Check every line of the entries for "will", and copy the lines that hold it.

> [Raw data]:
=== Begin Enclosure ===
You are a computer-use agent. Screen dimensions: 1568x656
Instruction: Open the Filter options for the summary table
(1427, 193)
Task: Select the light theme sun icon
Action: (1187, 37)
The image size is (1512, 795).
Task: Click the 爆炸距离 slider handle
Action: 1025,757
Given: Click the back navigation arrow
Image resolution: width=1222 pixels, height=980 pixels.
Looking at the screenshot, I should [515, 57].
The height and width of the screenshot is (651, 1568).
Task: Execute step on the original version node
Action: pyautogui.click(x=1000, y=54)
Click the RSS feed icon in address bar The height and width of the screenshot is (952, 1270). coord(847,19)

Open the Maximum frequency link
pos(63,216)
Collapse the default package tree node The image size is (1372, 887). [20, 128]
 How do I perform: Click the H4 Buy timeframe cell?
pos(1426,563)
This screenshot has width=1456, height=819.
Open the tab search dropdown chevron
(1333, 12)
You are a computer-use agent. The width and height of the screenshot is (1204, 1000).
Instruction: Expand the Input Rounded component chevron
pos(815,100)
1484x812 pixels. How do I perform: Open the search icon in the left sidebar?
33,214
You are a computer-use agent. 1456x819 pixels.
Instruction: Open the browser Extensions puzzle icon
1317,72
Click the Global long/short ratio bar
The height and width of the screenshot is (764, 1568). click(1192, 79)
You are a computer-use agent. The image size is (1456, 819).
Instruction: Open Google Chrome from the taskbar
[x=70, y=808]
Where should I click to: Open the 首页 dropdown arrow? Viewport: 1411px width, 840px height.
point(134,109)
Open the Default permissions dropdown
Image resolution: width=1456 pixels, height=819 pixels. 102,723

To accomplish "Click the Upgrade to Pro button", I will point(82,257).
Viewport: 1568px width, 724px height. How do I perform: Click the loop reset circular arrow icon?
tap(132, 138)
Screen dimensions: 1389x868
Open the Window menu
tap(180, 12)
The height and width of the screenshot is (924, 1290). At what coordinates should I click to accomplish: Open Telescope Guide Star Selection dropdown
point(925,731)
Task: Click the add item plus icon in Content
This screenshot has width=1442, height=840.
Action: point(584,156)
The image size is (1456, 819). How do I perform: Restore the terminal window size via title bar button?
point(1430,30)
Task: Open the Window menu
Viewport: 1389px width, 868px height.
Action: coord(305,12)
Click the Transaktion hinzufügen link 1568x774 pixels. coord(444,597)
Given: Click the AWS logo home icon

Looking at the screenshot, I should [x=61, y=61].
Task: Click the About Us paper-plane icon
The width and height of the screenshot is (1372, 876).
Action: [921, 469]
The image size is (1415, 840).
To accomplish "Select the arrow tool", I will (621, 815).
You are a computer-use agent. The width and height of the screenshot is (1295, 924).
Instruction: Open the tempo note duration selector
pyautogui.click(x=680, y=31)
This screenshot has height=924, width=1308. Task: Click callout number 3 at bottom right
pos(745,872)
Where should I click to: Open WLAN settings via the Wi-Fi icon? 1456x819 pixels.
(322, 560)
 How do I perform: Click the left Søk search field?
=== End Enclosure ===
> [Task solution]:
To accomplish "Click the Upgrade to Pro button", I will point(82,257).
To accomplish "Select the arrow tool", I will (621, 815).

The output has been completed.